The S&P 500 Energy Index has declined 14 percent this year, mainly because the US oil benchmark, West Texas Intermediate, has slumped 19 percent. US oil had risen to as high as $54.45/bbl in February, but the drillers, encouraged by the higher prices, boosted output, and are now counting losses to their stock capitalization.
The recent developments in the oil market have completely erased all the positive effects to energy that the OPEC output caps had had, and are putting into doubt OPEC's ability to affect the global crude market to any substantial degree.
"The lack of a positive response in oil prices clearly suggests market participants are not convinced that OPEC's efforts will help shore up prices in a meaningful way in the short-term as shale supply continues to rise in the US," Fawad Razaqzada of Forex.com said. "Unless we see a marked reduction in crude stockpiles, the possibility of further short-term falls in the price of oil cannot be ruled out."
Aside from the US shale drillers, other global oil producers, such as Russia, Iraq, and Saudi Arabia, have also increased their output recently, contributing to the accumulation of the international oil supply. Meanwhile the demand for energy remains subdued due to sluggish economic growth and fragile manufacturing in the world's largest economies.

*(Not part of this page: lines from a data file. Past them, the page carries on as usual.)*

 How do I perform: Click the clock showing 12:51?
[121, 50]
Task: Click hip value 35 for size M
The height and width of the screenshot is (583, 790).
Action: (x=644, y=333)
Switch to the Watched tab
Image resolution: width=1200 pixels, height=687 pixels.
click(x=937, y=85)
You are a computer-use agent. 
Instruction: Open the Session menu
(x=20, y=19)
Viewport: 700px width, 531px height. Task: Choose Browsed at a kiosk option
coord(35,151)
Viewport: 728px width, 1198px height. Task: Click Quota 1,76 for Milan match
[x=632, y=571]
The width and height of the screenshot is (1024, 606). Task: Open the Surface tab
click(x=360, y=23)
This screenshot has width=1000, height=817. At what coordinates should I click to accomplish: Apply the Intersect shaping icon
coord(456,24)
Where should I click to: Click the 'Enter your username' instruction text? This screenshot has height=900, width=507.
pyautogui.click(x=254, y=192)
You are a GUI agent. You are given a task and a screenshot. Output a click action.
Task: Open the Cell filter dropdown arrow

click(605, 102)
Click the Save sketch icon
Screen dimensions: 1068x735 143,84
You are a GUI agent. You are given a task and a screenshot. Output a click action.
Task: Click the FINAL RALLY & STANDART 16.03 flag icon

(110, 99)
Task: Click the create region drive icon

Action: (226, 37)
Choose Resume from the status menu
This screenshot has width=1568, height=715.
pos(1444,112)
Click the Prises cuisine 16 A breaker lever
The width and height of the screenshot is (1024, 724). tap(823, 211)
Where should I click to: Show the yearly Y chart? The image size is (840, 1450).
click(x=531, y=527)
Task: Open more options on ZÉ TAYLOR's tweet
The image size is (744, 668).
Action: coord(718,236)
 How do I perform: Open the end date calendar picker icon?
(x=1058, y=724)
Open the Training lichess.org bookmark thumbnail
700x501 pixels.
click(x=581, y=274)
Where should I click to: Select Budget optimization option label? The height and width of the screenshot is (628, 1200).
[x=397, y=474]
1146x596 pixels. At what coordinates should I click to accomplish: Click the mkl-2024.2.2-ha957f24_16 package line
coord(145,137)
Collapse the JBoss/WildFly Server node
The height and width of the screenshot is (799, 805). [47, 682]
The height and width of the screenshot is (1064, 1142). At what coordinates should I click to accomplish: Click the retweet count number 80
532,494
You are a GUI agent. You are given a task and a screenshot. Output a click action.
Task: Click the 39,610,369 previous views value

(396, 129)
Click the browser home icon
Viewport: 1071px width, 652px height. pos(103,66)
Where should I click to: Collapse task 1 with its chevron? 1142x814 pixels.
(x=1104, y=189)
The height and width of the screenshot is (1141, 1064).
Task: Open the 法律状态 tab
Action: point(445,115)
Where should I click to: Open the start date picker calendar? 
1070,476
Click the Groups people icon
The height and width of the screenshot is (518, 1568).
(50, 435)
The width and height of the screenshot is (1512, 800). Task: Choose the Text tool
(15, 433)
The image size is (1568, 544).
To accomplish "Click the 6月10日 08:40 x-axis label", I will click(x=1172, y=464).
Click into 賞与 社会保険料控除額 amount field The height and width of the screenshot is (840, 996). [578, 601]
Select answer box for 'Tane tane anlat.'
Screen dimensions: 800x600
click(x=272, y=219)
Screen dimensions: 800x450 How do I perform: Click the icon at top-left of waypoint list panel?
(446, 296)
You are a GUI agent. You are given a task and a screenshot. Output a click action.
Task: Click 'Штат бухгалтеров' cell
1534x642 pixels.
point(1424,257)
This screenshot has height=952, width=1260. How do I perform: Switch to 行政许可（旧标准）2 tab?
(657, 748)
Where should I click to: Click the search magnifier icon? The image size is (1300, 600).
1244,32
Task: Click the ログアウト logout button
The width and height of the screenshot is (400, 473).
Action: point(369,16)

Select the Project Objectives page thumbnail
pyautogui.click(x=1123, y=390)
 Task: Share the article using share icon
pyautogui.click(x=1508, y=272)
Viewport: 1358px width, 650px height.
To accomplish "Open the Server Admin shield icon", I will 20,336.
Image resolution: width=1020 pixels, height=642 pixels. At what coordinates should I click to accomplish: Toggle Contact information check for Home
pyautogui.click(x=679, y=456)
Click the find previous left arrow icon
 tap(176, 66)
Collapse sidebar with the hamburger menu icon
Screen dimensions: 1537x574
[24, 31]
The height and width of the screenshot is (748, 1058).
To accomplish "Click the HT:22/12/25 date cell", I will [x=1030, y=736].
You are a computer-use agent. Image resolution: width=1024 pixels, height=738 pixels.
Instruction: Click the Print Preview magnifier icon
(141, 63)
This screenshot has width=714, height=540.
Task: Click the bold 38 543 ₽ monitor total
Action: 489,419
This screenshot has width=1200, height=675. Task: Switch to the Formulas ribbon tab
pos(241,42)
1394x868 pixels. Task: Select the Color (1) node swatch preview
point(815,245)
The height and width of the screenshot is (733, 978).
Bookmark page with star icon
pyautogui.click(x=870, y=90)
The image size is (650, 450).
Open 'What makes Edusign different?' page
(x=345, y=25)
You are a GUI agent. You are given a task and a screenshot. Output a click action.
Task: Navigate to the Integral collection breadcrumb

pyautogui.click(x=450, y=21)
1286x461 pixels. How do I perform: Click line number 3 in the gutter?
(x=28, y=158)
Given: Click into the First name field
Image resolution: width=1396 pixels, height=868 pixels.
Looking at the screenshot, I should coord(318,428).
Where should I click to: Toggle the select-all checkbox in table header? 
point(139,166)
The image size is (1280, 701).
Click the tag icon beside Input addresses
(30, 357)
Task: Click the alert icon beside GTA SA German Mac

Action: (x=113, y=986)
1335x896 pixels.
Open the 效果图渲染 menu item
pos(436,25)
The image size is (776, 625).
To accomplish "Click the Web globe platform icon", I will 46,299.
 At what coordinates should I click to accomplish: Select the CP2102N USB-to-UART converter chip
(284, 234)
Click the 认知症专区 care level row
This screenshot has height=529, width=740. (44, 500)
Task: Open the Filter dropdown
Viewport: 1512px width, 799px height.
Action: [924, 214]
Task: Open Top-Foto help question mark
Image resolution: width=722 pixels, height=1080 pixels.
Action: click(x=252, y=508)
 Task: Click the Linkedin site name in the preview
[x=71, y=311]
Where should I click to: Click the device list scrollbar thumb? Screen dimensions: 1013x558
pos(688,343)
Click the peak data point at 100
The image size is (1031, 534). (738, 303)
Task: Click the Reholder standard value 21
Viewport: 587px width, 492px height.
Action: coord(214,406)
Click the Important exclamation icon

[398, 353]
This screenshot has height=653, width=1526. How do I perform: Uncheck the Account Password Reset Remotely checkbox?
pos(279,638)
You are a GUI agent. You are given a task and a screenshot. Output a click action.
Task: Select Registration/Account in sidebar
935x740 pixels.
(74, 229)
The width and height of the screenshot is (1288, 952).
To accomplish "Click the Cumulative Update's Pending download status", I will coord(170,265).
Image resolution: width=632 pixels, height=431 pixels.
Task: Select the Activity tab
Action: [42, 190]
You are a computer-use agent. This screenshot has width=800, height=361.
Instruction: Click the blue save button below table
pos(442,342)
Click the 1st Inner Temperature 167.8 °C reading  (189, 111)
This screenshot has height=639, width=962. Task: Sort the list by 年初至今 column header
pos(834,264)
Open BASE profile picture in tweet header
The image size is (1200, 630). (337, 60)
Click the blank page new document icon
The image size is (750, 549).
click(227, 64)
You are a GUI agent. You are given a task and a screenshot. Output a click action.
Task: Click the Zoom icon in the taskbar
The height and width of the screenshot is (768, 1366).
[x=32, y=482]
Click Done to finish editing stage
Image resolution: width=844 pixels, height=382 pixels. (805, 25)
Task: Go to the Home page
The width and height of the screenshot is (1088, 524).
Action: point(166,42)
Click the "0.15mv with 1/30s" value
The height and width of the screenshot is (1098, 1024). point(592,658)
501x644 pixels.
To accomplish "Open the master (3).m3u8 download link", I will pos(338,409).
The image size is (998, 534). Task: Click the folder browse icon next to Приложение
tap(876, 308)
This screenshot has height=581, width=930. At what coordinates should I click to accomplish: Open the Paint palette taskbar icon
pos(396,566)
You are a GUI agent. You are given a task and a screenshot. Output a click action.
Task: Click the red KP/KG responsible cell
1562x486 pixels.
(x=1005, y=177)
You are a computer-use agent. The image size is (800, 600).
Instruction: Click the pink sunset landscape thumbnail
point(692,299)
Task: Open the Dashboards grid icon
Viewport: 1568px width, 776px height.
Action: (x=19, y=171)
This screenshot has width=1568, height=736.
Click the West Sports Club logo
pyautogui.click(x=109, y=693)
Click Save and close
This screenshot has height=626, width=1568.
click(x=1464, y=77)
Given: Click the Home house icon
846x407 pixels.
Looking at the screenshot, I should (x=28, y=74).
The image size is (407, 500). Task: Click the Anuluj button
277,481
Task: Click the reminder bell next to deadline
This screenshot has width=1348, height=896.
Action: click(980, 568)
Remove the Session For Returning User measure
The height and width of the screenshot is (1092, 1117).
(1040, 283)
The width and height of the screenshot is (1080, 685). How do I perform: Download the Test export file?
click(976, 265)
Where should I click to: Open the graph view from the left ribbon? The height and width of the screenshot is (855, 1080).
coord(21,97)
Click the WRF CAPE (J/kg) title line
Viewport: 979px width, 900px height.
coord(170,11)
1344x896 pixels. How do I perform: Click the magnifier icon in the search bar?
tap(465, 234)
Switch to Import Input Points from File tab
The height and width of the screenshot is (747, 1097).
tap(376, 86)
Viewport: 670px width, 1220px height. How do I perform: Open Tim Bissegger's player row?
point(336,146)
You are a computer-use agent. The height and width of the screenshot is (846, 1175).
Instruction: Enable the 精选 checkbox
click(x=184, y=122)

Oil inventories have risen to their January levels of roughly 100 mln bbl of oil held in sea storage currently, compared to the stockpile lows of 80 mln bbl in mid-April. Another problem is, while in the US alone, crude stockpiles fell by 2.72 mln bbl last week, petrol inventories rose by 346,000 bbl due to the high processing capacity of the US refiners, and a low consumer demand for petrol amid the low purchasing power of the US households.
Most market participants are confident that either the OPEC cuts did not work in the face of heightened North American production, or the extension of the OPEC cuts will take time to take effect, potentially coinciding with a near-term pickup in global demand for energy.
"People are getting a little fatigued waiting for the production cuts to have effect," Michael Lynch of Winchester, MA-based Strategic Energy & Economic Research said. Market participants appear to be "very nervous about the near-term prospects."
That said, the oil market dynamics are hardly encouraging for short-term investment, and are affecting US economic growth. Lower energy prices might stir disinflationary dynamics in the advanced economies, but as of now, the flattening US Treasury yield curve remains a factor to be closely watched until the White House takes action.